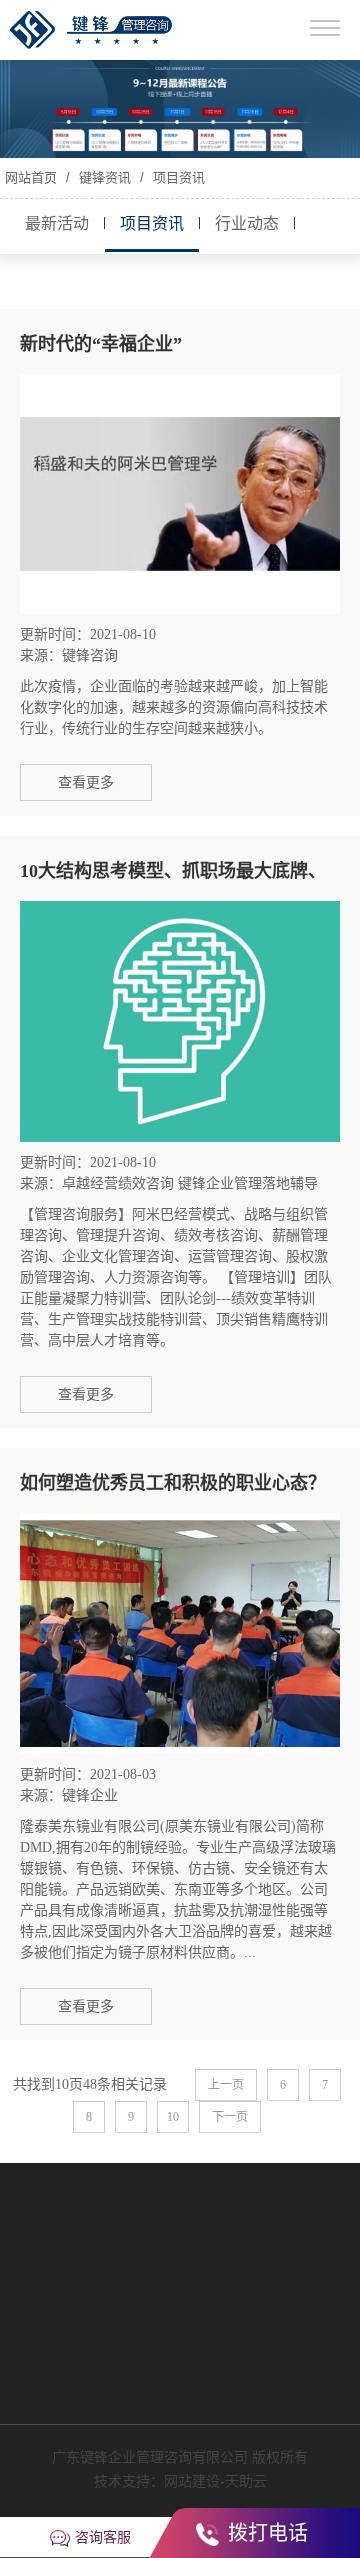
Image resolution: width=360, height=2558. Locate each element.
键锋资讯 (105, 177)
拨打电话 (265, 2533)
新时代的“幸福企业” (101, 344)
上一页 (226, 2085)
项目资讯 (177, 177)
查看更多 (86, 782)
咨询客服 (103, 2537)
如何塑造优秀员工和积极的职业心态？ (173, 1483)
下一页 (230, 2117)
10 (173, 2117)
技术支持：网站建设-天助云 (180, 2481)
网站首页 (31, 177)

****

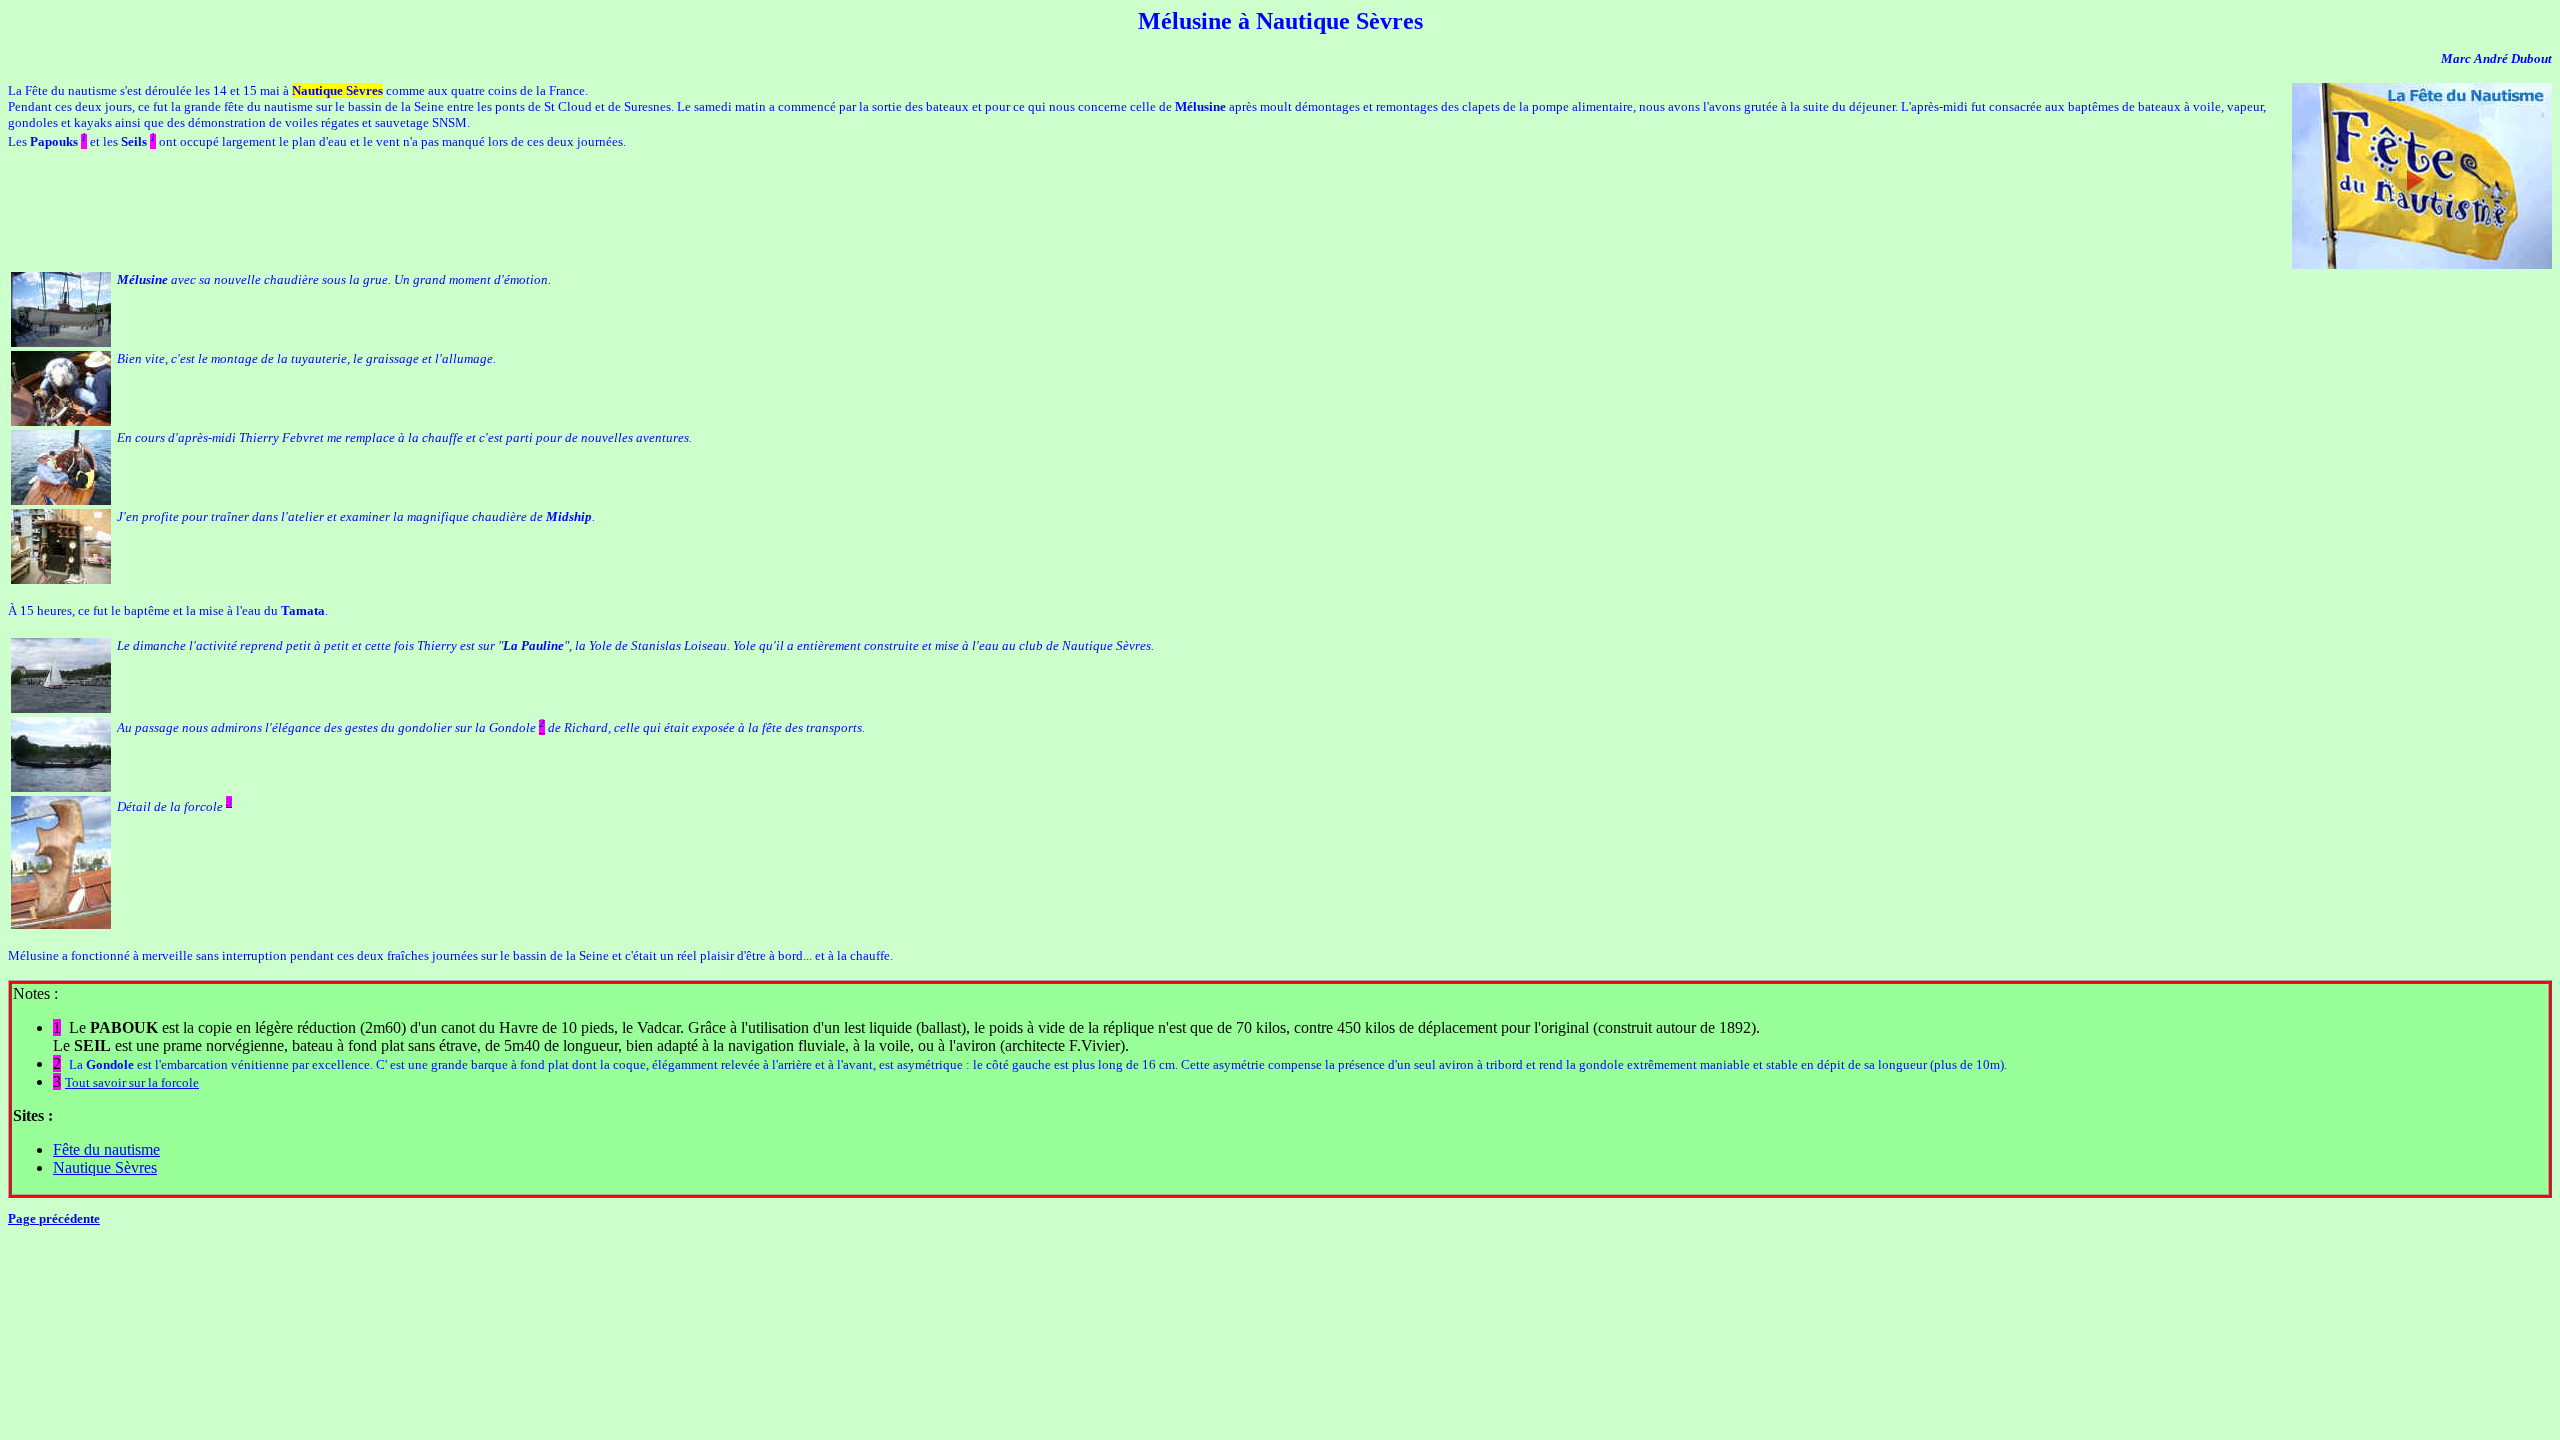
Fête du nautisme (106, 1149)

****

Your instructions: Your task is to retype the entries verbatim, starting with the line that holds "Image resolution: width=360, height=2558." and stopping after the line that holds "网站首页 (31, 177)".

Answer to this task:
Image resolution: width=360, height=2558. Locate each element.
键锋资讯 (105, 177)
拨打电话 (265, 2533)
新时代的“幸福企业” (101, 344)
上一页 (226, 2085)
项目资讯 (177, 177)
查看更多 (86, 782)
咨询客服 (103, 2537)
如何塑造优秀员工和积极的职业心态？ (173, 1483)
下一页 (230, 2117)
10 (173, 2117)
技术支持：网站建设-天助云 (180, 2481)
网站首页 (31, 177)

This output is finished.